What follows is an excerpt from Canaccord Wealth Management’sMorning Coffee report.
Gold broke a key support level ($1,532) on Friday, which triggered some climactic panic selling.
Silver was also crushed. Friday will be the day many will remember as the day that finally broke the hardened gold bulls’ back. The SPDR Gold ETF (NYSE: SPY, Stock Forum) traded monstrous volume on Friday. The ETF’s 30-day average volume is 9.1 million. On Monday, the price was down 1.3% to $156.70. The 52-week trading range is $159.71 and $127.13.
Gold’s harsh correction year-to-date (down 11.5% in U.S. dollars) has been explained by improving signals in the U.S. economy, which has increased the perceptions of a shortened life to the Fed’s QE3 program.
We have seen liquidation in the COMEX non-commercial gold positions and ETF holdings and related redemptions in precious metals funds.

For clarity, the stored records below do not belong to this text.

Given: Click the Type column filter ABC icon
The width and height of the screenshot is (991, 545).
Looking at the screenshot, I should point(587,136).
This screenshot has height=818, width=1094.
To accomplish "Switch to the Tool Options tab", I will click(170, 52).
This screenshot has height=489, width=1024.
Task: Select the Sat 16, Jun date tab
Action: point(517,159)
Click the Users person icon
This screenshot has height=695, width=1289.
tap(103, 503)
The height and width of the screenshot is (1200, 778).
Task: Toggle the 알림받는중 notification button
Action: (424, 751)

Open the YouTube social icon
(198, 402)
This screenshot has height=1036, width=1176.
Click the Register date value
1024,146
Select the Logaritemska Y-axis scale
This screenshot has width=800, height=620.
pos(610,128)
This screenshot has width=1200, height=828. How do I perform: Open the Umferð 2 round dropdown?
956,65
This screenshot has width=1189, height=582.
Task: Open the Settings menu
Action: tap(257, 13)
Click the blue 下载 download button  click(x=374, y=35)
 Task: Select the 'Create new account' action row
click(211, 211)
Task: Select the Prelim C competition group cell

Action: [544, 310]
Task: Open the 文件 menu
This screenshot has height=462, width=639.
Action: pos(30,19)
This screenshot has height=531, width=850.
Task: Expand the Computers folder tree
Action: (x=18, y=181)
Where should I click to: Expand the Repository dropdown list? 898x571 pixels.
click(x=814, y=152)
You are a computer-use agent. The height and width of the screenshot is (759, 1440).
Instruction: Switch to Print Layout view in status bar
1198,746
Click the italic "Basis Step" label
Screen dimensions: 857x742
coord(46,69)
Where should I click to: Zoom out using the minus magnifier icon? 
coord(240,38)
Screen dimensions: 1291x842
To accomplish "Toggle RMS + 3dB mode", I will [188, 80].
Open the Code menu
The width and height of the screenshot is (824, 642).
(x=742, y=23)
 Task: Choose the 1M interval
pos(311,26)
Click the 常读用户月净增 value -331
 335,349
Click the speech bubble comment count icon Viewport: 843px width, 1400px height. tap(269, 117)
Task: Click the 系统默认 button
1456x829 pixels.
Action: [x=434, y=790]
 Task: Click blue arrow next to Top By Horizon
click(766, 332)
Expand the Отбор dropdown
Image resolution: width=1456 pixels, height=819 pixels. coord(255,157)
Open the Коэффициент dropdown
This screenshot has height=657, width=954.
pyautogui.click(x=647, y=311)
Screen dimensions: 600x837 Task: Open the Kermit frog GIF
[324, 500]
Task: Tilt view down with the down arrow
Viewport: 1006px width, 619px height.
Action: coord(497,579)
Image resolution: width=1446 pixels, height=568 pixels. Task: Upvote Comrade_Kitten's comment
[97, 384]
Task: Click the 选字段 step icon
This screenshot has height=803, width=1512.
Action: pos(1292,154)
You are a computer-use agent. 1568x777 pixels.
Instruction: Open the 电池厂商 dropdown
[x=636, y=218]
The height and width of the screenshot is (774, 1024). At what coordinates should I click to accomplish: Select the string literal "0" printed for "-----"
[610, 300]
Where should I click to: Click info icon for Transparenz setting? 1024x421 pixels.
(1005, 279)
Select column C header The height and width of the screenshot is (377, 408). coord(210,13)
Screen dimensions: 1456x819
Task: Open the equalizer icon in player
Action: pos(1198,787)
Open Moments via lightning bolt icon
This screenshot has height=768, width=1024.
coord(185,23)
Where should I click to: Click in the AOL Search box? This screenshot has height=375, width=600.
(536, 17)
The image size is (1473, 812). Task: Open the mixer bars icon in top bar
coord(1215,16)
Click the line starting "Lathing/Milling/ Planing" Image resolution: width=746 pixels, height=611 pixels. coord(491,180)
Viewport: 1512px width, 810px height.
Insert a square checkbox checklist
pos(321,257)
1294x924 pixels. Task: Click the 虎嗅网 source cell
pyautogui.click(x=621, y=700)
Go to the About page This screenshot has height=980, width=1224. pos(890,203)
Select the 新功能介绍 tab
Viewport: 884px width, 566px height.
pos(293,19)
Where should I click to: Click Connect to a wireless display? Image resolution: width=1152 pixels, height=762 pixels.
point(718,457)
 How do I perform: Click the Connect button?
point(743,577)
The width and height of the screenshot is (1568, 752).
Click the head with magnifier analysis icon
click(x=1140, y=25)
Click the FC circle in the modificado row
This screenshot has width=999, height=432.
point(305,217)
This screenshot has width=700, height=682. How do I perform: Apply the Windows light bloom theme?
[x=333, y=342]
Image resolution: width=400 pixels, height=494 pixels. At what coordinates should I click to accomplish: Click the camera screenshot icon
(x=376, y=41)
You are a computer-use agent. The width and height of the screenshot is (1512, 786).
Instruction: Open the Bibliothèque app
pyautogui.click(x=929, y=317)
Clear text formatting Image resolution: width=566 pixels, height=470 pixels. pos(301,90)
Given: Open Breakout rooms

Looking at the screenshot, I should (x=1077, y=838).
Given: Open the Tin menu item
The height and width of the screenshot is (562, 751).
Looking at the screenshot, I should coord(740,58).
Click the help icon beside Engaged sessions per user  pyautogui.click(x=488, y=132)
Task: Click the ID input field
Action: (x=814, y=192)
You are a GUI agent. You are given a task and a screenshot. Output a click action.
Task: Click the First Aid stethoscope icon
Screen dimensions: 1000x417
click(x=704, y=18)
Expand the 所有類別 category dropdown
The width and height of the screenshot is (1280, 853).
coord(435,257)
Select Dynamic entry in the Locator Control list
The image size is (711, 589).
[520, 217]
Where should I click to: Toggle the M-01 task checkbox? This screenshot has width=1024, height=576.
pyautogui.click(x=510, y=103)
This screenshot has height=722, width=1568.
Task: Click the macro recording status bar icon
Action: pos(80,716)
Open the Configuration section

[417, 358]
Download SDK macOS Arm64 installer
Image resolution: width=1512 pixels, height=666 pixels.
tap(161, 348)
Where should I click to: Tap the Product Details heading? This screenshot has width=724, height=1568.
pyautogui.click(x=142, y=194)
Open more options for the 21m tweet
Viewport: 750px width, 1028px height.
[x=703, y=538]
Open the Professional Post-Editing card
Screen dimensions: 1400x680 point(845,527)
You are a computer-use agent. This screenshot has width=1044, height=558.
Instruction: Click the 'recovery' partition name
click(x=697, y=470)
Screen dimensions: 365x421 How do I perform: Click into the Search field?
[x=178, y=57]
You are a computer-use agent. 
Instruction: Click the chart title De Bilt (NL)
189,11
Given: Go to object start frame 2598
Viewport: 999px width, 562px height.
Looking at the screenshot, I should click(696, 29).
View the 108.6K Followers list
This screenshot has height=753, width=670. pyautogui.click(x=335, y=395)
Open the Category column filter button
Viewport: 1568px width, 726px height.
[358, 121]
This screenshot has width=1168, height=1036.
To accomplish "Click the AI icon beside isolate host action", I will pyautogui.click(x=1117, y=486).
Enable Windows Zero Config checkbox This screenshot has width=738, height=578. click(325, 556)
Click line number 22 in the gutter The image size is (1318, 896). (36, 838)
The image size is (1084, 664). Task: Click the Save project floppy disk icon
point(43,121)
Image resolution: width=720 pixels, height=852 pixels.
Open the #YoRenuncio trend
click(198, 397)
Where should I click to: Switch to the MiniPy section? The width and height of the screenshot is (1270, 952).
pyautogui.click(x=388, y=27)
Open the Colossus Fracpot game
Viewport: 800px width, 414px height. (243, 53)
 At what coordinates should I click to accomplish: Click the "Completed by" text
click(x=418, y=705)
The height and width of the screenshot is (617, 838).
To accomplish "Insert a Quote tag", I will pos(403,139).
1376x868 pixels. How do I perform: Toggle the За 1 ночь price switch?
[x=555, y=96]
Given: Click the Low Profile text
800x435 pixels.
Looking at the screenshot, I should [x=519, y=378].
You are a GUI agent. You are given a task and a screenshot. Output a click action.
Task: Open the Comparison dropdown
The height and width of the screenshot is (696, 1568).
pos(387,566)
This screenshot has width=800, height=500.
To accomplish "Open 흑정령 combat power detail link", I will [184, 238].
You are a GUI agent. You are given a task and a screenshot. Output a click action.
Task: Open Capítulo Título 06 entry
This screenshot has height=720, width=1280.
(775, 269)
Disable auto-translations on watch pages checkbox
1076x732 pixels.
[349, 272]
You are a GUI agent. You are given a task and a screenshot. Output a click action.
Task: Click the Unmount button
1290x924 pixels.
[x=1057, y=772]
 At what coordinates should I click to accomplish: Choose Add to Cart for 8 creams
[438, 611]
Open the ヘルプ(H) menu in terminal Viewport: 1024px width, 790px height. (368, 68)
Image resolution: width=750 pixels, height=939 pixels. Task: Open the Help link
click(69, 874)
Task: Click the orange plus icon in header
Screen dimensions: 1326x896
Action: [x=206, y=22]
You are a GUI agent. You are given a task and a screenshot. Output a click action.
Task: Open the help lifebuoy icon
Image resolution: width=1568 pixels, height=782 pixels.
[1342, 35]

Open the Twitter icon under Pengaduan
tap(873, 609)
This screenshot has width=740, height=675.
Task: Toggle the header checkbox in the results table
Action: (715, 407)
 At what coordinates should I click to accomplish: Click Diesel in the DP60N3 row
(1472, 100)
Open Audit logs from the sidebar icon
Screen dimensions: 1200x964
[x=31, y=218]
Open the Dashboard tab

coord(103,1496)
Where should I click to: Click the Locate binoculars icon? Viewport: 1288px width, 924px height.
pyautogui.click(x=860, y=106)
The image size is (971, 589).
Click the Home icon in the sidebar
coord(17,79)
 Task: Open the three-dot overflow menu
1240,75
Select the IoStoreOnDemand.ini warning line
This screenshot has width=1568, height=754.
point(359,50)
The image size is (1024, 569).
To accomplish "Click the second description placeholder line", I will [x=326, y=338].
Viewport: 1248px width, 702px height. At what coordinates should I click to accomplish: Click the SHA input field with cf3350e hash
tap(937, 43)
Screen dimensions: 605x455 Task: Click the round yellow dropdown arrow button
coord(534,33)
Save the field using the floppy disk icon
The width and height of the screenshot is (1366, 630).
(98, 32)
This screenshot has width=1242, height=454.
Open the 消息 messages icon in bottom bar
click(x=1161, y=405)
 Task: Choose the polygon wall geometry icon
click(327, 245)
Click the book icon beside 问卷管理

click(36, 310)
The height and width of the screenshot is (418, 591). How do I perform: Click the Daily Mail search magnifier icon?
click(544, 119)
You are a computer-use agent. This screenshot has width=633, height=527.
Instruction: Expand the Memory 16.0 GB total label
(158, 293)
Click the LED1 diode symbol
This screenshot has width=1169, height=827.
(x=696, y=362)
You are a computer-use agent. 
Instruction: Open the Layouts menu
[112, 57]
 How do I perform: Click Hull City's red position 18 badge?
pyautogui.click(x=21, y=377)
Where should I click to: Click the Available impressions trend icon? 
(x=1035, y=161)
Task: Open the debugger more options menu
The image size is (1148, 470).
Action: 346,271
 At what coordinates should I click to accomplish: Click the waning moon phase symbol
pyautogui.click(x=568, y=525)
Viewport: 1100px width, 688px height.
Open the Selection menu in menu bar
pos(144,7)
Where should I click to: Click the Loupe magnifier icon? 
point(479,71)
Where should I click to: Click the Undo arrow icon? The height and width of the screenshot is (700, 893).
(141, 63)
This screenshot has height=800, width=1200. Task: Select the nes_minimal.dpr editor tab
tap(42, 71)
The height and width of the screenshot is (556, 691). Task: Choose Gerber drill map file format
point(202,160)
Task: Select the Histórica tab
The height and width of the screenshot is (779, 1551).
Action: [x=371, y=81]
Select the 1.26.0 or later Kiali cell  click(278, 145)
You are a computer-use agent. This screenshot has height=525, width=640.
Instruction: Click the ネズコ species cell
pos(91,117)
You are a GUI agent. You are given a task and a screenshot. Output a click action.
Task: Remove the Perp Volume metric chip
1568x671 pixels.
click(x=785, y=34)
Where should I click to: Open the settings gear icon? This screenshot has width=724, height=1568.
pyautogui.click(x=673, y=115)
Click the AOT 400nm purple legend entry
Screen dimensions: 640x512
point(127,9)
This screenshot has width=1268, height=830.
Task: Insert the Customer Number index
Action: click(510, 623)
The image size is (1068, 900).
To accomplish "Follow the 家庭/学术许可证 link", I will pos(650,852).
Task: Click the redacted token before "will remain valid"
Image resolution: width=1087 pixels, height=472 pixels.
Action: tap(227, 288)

As Business Insider put it, “[T]he collapse in gold is not about gold, but about vindication for a large corpus of belief and economic research, which has largely panned out. It’s great that our economic elites know what they’re talking about, and have the tools at their disposal to address crises without creating some new catastrophe.
Things aren’t great in the economy, but the collapse/hyperinflation fears haven’t panned out, and the decline in gold is a manifestation of that,” accelerated to the downside.
Those who still remain bullish on gold and gold equities were found at their favourite watering holes on Friday, uttering the following:
- I believe that macro-economic conditions support sustainably high gold prices, including record global U.S. dollar liquidity, low real interest rates, and Eurozone sovereign debt concerns.
- The gold price and equity valuation multiples appear oversold to the point where I have seen contrarian insider buying.
- 2013 guidance generally appears conservative.
- The sector will likely be coming out of a peak in growth capital spending towards the end of this year, which paves the way to increasing net free cash flows and potentially higher dividends.